10What parts of Crown Heights should I avoid?
NYPD CompStat reports incidents at the precinct level, not block-by-block, so a granular "avoid this street" answer isn't possible from public data alone. The most reliable signal at the block level is DwellCheck's address-level safety score, which weights NYPD incidents within a 250m radius of a specific building. As a general rule across NYC: industrial blocks with no foot traffic are higher-risk than residential blocks; subway-station-adjacent commercial corridors are lowest-risk.
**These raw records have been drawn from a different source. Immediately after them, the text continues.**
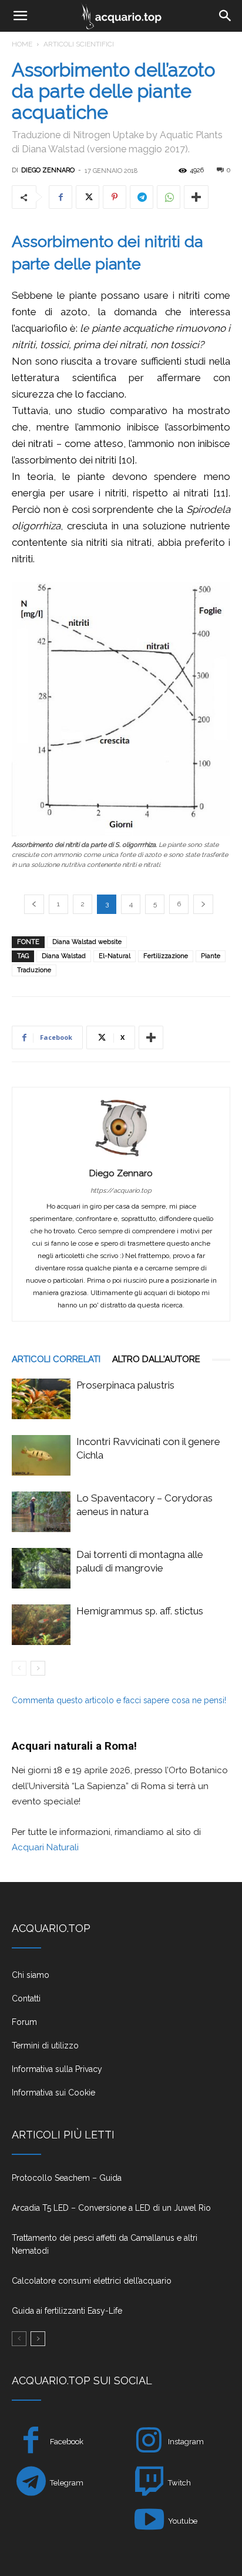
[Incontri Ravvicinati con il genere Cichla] (41, 1455)
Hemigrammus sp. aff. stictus (139, 1611)
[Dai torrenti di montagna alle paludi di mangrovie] (41, 1568)
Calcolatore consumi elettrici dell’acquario (92, 2280)
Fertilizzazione (165, 956)
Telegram (66, 2482)
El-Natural (114, 956)
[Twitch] (149, 2483)
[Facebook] (60, 197)
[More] (196, 197)
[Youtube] (149, 2521)
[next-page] (38, 1668)
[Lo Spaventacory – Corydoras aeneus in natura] (41, 1511)
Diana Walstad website (87, 942)
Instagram (186, 2441)
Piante (210, 956)
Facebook (66, 2441)
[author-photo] (121, 1156)
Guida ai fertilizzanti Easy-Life (67, 2310)
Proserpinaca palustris (125, 1385)
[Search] (225, 16)
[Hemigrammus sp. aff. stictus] (41, 1624)
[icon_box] (121, 1979)
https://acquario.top (121, 1190)
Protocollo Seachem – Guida (67, 2178)
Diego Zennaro (48, 170)
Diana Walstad (64, 956)
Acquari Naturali (45, 1847)
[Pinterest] (114, 197)
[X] (87, 197)
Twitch (179, 2482)
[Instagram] (149, 2442)
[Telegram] (141, 197)
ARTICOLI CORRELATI (56, 1359)
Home (22, 44)
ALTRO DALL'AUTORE (156, 1359)
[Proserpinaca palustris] (41, 1399)
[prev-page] (19, 1668)
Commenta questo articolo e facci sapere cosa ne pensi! (119, 1700)
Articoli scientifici (78, 44)
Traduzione (34, 970)
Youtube (182, 2521)
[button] (20, 16)
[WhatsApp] (168, 197)
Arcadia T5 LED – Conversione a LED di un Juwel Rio (111, 2208)
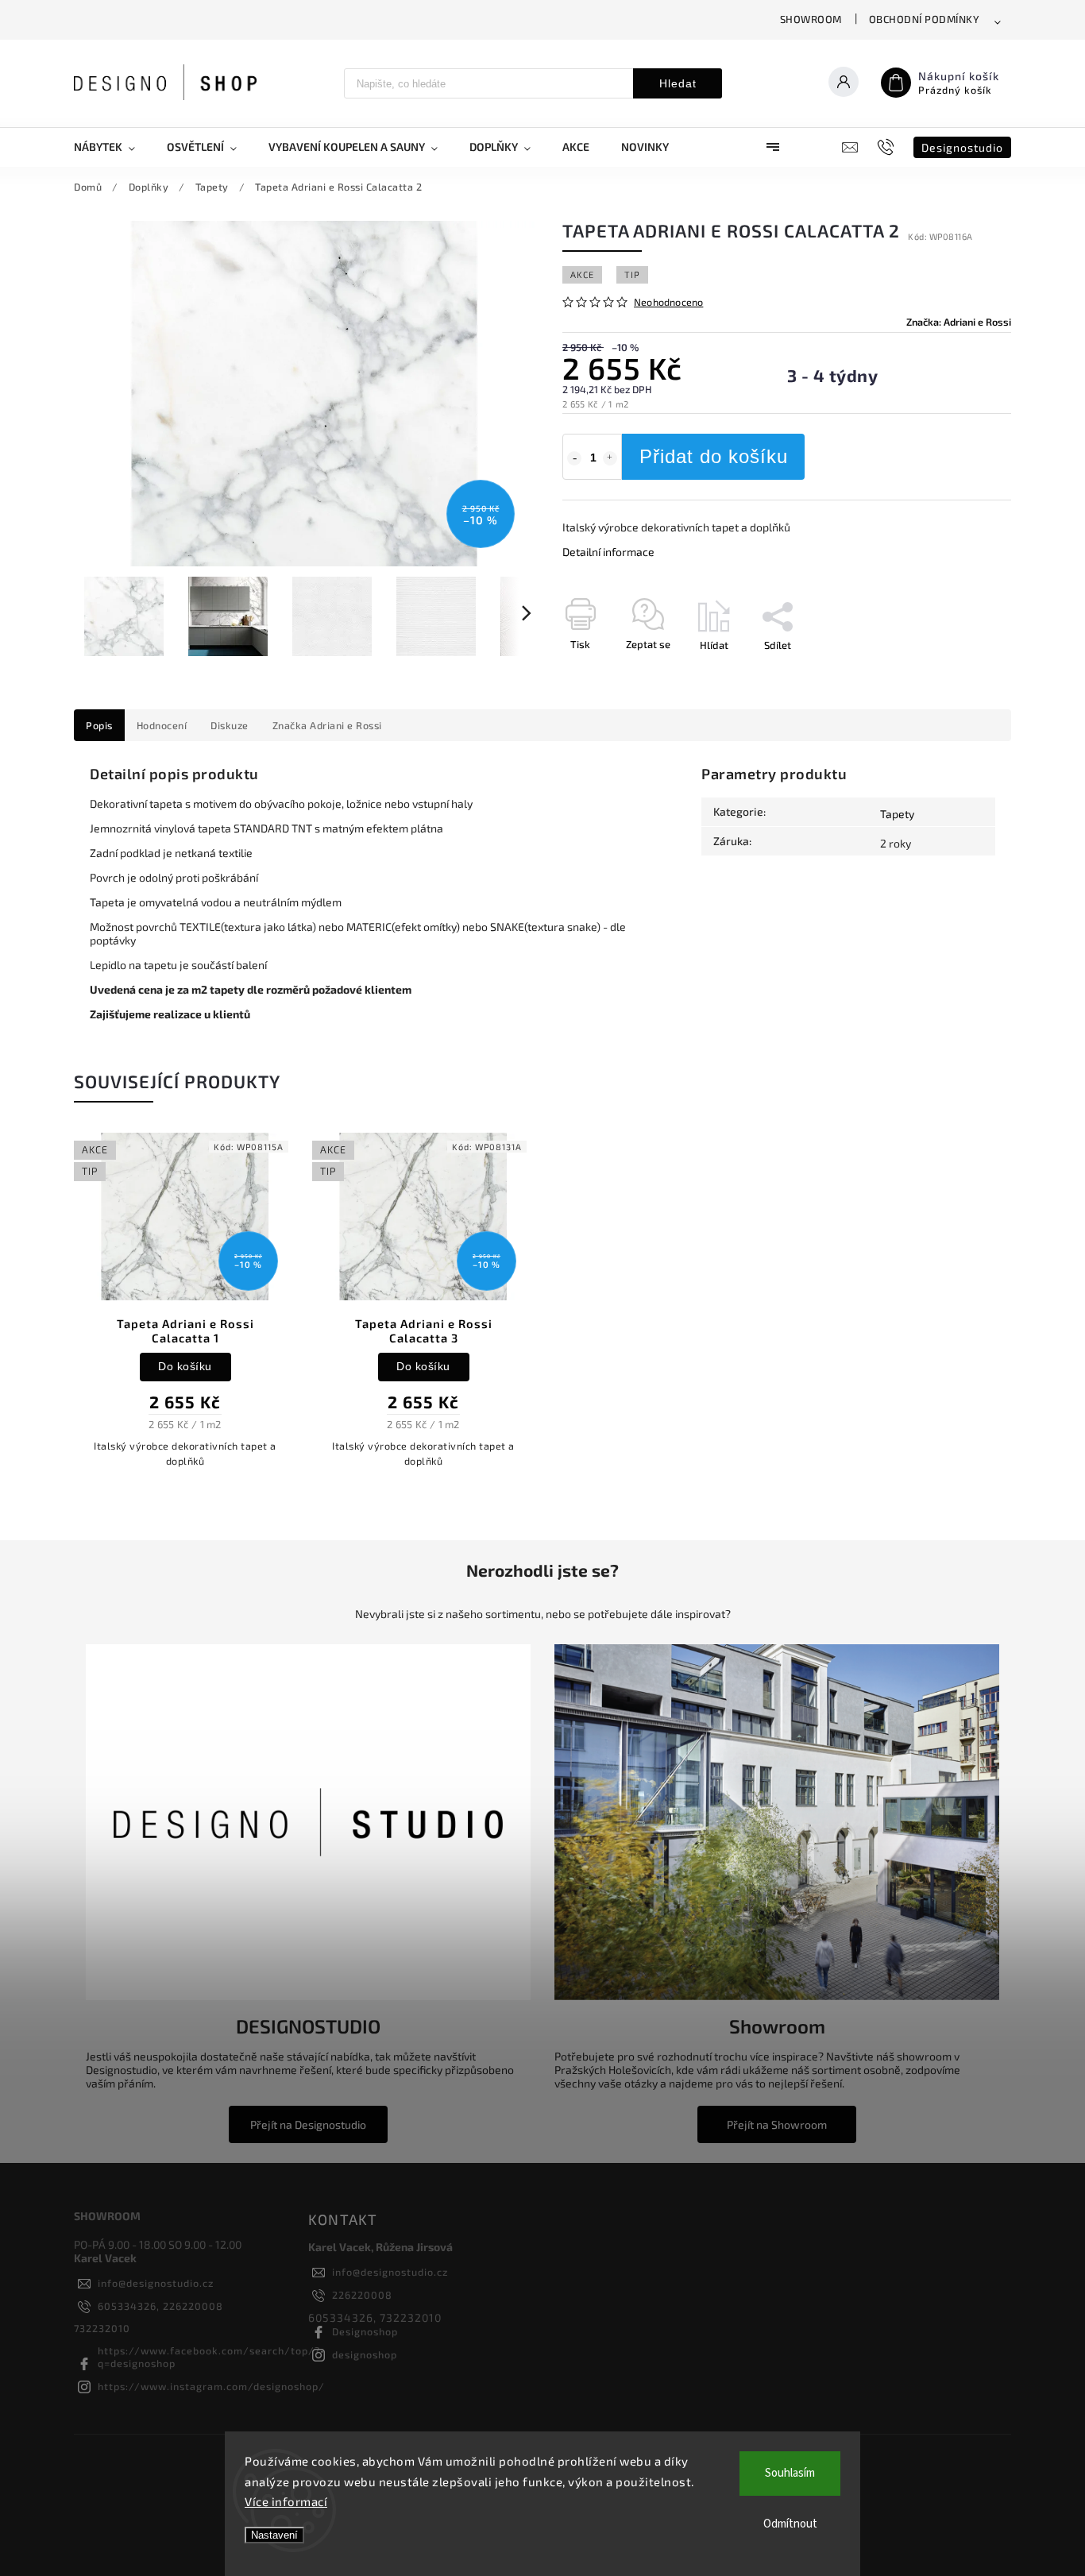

11Is Crown Heights a good place to live?
Crown Heights scores 5.9/10 for overall livability and ranks in the 24th percentile for safety in Brooklyn. Crown Heights scores a middle-of-the-road 5.9—solid transit and financial fundamentals offset weaker commute times and cultural density for pragmatic buyers. Whether it's a good fit depends on what you weight: families, solo renters, and remote workers each prioritize different factors (noise, transit access, parks, building quality).
12What is the average DwellScore in Crown Heights?
Median composite score is 5.9 (interquartile range 5.0–6.8). Practical (6.6) and commute (6.4) scores drive the middle-tier ranking; livability (5.3) and outdoor access (5.6) lag.
13How does Crown Heights compare to Brooklyn overall?
Financial (6.4 vs. 5.7), Investment (6.3 vs. 5.8), and Outdoor (5.6 vs. 4.6) scores exceed borough medians. Commute (6.4 vs. 8.0) and ART/Livability (5.3 vs. 5.0) underperform.
14What are median prices and market velocity?
Median price is $1,299,000 at $1,109/sqft. Properties average 89 days on market; year-over-year appreciation data is unavailable. Condos dominate at 79% of listings.
15How walkable is Crown Heights?
Practical score of 6.6 indicates moderate walkability. Seven subway lines serve the neighborhood, but commute score of 6.4 reflects longer trips to major job centers. Tree density (172 trees per 200m) supports pedestrian comfort.